[Crunch] Improve node failure detection and job retry logic
One of Crunch's ideal responsibilities is that it's supposed to detect when a job fails because a node failed, and retry the job on a different node. Unfortunately, it's not coping so well when Node Manager shuts down nodes. There are a couple of ways this can go:
- In between the time Node Manager issues the shutdown command, and the time that SLURM notices that the node is down, Crunch may decide to try to dispatch work to the node. #4334 will shrink this window of time, but there's no way to close it completely. In this case, the initial node allocation will usually fail, and this is the most common failure mode we're seeing for jobs right now.
- There may be a rapid succession of events where Crunch assigns work to a node, the node enters a shutdown window, and Node Manager decides to shut it down before it sees the new assignment. In this case, the initial allocation succeeds, and the job may even officially start, but it will die unceremoniously before long.
Crunch should be able to detect both these cases. It should not mark the job failed, but instead retry it on a functional node.
Peter brought up this issue of Node Manager causing job failures during the code review, and the result was #4127, a proposed addition to the Node API to safely declare shutdowns. Reflecting on it some more, better detection and handling of node failures is something we've always wanted Crunch to do anyway; useful in contexts beyond Node Manager intentionally shutting down nodes; and would probably take similar or even less development time—there's no new API to document and test, no clients to update, just internal Crunch logic.

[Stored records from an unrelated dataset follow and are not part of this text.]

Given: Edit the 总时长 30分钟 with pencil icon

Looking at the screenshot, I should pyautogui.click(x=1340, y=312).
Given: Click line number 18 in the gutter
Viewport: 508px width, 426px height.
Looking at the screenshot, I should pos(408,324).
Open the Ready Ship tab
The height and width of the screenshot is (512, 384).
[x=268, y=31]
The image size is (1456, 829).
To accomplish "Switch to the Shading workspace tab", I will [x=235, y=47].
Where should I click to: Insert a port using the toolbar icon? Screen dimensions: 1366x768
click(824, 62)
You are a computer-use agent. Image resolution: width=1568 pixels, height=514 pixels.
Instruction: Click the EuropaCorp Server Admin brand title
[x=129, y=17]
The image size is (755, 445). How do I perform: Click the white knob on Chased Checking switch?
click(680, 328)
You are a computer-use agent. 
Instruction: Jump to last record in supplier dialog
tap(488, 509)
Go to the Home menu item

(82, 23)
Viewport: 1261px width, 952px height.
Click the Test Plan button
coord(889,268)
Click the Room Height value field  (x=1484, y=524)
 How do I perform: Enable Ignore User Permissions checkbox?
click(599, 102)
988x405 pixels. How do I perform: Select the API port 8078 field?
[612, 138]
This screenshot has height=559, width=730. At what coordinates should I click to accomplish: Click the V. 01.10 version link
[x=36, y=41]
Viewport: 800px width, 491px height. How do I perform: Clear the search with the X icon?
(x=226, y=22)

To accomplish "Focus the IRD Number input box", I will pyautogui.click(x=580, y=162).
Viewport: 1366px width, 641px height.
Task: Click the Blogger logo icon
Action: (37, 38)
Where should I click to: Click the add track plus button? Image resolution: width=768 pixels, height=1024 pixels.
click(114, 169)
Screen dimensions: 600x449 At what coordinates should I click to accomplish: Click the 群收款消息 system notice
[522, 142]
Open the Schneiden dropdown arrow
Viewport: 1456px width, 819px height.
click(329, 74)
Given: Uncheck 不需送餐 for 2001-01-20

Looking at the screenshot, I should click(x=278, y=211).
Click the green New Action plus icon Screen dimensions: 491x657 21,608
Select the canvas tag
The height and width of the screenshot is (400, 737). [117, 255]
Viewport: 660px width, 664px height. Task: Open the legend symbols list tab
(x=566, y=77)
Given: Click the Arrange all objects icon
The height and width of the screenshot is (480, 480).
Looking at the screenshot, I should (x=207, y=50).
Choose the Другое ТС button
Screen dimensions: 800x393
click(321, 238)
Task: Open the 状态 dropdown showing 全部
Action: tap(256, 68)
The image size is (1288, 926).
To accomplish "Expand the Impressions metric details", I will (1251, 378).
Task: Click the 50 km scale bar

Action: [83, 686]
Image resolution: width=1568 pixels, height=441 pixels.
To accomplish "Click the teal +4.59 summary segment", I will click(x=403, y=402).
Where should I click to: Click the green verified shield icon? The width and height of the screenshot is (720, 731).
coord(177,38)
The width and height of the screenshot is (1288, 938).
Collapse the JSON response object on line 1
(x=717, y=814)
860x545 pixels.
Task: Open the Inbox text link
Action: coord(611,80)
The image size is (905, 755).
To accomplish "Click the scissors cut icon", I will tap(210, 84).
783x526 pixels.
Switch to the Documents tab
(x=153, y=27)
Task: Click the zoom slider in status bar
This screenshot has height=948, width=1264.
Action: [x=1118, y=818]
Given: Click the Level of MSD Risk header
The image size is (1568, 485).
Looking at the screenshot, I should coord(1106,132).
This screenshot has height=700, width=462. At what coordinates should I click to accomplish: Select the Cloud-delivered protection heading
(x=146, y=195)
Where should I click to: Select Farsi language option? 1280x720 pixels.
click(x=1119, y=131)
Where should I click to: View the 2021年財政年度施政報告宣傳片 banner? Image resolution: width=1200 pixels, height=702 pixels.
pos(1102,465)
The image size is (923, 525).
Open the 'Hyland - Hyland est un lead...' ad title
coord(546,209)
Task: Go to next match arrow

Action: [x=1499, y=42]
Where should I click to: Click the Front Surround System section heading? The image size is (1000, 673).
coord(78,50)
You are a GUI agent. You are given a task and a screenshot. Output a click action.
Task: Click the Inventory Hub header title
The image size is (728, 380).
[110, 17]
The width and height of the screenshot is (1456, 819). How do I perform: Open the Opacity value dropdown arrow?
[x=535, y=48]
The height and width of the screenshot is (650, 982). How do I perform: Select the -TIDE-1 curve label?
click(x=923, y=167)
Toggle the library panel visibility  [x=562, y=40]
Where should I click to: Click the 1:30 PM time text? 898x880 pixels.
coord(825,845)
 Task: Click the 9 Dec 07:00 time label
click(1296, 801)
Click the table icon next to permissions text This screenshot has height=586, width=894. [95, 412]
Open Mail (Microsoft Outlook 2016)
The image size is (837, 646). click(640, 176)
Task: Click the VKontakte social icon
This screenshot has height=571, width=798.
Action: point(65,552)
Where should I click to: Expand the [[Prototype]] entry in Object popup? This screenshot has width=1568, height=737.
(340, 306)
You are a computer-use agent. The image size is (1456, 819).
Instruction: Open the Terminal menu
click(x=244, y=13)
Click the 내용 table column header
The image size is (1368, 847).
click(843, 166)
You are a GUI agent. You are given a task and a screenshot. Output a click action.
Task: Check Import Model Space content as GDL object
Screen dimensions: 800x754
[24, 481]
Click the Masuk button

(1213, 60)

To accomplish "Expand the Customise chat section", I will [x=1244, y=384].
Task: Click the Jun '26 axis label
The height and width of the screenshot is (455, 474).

#3 Updated by Brett Smith over 5 years ago
- Status changed from New to Closed
- Target version deleted (
Arvados Future Sprints)
Now that #4380 is done and we've seen great results, I'm closing this issue. This issue's description is very focused on the interaction between Node Manager and Crunch, and the work done on #4380 has addressed both potential problems outlined here.
The subject line of this issue remains to be done, but with the issue description and background, I think it'd be better to let that work be taken over by stories that started out more generally, like #5064.